═══ Input records
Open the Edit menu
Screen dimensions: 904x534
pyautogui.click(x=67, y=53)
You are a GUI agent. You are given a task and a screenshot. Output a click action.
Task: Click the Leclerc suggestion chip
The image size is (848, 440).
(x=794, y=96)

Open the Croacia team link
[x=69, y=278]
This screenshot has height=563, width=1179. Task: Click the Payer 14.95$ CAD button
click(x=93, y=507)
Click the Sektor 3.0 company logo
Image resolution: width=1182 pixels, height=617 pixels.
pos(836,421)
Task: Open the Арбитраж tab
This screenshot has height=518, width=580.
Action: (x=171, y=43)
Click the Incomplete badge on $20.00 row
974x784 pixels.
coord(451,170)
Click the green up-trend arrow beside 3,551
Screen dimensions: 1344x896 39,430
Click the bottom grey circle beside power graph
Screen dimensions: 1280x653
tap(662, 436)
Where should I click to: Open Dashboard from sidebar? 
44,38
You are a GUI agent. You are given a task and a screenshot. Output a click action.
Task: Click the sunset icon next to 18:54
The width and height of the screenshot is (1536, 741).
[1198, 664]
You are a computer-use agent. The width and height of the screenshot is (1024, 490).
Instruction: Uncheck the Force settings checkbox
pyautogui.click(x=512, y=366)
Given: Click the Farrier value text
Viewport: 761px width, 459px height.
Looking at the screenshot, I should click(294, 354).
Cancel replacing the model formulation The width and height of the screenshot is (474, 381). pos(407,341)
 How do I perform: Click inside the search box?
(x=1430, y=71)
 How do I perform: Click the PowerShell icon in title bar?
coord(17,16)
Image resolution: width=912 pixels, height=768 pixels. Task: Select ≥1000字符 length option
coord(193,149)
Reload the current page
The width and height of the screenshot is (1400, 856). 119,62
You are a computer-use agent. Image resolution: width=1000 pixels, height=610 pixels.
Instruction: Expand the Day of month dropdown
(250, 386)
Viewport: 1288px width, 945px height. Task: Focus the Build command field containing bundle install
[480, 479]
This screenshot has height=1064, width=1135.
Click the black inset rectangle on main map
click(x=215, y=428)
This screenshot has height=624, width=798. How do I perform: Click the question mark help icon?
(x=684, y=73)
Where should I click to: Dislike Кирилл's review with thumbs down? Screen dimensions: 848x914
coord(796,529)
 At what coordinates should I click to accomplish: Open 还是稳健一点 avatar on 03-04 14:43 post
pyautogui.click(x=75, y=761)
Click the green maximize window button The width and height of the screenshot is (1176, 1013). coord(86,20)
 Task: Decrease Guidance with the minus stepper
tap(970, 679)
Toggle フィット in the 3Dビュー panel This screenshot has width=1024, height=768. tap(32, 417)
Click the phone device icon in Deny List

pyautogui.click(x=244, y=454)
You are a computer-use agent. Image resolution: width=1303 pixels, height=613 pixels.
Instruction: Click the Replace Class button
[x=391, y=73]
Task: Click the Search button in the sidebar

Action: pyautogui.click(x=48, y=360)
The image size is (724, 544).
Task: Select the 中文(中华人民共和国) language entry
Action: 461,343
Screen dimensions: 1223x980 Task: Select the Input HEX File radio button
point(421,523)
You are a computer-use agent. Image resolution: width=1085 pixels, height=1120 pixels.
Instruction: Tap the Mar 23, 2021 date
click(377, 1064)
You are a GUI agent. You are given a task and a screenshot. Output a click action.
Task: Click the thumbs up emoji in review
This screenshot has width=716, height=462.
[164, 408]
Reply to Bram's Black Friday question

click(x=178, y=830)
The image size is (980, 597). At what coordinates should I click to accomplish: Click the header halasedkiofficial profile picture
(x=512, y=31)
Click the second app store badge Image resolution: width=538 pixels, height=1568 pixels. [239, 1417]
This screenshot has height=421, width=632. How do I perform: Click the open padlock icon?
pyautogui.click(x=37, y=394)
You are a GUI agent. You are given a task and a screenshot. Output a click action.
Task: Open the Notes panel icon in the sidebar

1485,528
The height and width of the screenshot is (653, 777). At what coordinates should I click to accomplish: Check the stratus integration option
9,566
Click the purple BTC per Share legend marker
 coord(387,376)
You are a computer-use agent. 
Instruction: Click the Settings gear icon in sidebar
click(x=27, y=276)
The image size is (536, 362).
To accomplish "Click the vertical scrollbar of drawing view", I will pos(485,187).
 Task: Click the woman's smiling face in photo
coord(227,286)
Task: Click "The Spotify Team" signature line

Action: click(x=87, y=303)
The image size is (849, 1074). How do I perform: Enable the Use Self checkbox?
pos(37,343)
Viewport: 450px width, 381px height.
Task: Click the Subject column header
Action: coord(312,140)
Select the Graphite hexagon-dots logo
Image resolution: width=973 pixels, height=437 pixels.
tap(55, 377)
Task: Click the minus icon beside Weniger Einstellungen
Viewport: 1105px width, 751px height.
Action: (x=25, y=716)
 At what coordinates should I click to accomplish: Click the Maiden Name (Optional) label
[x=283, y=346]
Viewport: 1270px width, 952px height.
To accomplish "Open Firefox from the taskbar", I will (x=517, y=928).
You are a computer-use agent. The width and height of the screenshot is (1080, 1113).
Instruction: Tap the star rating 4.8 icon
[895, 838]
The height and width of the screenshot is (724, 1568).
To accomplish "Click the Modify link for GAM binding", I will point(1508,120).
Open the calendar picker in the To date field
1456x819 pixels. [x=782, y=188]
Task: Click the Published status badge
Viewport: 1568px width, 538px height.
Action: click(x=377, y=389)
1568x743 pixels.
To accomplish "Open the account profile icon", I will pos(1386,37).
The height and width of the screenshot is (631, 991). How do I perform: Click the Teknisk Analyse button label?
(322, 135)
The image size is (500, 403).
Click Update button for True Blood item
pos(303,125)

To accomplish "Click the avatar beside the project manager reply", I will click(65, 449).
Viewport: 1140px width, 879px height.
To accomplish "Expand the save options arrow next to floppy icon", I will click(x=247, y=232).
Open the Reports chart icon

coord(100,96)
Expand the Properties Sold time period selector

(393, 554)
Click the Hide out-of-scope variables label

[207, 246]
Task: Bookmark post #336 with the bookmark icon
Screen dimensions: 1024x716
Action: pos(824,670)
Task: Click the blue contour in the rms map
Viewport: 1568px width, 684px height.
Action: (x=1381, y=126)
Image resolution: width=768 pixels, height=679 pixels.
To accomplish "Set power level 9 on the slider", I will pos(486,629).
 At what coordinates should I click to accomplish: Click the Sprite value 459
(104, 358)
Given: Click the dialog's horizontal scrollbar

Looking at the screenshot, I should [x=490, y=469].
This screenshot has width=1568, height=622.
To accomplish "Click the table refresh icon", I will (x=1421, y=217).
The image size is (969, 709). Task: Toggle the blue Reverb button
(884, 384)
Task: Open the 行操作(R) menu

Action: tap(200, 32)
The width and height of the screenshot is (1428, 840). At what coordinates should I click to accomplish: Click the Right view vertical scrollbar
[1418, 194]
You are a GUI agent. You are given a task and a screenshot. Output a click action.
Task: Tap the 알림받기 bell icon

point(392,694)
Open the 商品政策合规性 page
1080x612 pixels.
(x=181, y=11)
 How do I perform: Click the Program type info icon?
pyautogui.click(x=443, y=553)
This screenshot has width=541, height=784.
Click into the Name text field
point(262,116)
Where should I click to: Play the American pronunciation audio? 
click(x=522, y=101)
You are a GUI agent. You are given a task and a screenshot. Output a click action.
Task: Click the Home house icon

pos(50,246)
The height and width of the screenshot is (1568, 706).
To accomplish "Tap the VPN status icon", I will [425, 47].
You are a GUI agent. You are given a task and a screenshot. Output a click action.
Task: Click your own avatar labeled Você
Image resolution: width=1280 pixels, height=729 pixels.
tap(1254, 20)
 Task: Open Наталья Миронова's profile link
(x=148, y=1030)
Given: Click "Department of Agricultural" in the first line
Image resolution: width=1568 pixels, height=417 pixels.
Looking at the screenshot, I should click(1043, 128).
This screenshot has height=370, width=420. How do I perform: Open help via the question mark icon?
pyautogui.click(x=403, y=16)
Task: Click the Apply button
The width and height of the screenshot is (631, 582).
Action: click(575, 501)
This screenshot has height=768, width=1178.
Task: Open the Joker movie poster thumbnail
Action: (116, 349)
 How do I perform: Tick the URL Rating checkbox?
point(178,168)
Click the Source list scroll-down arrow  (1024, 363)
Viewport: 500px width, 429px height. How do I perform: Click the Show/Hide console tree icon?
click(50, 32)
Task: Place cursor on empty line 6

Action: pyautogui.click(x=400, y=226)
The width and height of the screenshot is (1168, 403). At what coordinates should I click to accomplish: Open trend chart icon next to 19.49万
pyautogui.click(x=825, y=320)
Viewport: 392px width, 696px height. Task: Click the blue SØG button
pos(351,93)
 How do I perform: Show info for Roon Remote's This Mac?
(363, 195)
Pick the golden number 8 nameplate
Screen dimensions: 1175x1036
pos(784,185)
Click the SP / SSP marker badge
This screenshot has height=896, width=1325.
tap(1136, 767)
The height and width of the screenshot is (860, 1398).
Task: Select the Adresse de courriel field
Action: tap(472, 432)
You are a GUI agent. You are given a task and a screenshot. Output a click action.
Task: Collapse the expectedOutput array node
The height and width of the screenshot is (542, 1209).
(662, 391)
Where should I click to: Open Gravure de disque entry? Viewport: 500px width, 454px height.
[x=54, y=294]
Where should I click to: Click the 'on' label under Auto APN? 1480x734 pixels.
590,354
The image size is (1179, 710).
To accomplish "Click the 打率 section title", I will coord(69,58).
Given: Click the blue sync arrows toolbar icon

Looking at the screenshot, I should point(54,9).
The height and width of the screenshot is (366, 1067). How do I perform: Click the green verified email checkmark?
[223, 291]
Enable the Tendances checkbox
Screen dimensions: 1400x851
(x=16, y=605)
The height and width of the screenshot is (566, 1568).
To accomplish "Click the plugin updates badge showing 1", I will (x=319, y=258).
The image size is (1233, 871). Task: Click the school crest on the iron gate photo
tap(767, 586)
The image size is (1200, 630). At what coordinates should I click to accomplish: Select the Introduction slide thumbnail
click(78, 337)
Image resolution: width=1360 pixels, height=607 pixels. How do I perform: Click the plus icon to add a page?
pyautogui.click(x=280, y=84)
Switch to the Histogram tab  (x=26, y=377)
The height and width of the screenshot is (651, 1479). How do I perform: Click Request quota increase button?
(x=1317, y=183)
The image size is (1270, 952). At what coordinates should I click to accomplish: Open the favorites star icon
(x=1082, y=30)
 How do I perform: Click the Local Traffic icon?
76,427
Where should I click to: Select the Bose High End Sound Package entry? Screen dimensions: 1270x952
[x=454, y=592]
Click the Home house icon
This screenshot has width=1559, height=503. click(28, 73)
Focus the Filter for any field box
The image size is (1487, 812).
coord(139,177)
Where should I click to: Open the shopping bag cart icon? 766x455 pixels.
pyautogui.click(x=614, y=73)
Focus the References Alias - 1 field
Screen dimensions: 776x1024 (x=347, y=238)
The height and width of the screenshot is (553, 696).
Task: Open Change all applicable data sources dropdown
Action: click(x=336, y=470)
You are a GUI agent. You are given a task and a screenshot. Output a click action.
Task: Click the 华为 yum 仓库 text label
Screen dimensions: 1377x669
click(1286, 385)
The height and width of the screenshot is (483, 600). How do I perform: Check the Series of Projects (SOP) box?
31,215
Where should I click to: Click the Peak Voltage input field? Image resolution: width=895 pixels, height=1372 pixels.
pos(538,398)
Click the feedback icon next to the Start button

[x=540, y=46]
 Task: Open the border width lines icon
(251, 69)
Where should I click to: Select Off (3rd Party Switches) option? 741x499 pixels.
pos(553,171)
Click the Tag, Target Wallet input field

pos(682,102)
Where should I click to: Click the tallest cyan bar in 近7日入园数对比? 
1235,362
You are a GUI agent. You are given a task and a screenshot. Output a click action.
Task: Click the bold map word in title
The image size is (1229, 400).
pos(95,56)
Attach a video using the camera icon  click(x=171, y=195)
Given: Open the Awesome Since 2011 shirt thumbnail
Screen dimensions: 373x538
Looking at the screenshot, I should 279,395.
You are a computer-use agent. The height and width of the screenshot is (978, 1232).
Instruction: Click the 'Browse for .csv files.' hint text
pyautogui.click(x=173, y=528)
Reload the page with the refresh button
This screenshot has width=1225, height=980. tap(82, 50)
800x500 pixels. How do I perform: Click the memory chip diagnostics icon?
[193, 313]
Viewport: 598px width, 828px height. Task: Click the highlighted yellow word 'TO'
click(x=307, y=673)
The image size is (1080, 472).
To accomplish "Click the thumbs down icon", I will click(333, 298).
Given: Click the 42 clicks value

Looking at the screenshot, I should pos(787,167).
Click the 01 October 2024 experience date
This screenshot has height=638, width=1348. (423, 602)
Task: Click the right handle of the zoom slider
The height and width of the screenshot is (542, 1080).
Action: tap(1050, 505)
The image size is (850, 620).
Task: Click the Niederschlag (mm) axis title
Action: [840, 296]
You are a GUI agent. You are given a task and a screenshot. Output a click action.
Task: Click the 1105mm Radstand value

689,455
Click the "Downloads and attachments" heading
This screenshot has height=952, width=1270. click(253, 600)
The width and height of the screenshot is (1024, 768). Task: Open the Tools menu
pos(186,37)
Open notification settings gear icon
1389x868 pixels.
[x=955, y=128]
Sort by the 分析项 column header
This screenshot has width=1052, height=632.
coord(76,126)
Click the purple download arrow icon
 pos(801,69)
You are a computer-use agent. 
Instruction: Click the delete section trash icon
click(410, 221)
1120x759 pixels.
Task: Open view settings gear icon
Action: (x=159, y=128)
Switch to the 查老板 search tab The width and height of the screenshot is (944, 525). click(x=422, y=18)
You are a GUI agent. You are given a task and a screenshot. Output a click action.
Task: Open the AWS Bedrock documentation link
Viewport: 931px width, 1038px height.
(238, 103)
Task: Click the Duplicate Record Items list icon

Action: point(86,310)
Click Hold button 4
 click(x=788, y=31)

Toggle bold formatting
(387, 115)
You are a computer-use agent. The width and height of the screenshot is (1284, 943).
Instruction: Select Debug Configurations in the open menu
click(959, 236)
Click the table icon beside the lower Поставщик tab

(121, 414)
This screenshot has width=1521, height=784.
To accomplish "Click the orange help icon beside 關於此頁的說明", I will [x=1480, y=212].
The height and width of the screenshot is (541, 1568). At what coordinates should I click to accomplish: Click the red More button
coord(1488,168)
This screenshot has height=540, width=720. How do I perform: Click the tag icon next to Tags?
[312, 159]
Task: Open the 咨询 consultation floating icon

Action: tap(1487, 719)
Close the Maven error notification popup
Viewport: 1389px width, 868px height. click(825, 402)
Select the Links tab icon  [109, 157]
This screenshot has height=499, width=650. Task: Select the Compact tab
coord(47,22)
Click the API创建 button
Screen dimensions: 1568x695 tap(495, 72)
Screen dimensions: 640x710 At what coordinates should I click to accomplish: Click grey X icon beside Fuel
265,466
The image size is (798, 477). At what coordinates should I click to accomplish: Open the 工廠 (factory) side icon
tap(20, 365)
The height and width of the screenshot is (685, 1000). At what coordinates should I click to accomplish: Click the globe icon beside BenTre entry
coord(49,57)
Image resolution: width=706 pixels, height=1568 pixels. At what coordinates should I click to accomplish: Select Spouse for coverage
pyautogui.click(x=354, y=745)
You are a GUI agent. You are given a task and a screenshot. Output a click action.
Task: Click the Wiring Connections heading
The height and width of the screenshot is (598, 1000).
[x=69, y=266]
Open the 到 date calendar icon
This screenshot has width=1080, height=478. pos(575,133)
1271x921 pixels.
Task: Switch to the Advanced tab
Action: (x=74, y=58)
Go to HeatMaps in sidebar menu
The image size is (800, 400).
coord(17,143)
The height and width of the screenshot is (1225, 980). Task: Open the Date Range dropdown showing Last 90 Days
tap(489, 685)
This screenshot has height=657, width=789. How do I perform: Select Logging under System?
══════
Take each line above that holds the string "slider" and copy it.

[Answer to the exercise]
To accomplish "Set power level 9 on the slider", I will pos(486,629).
Task: Click the right handle of the zoom slider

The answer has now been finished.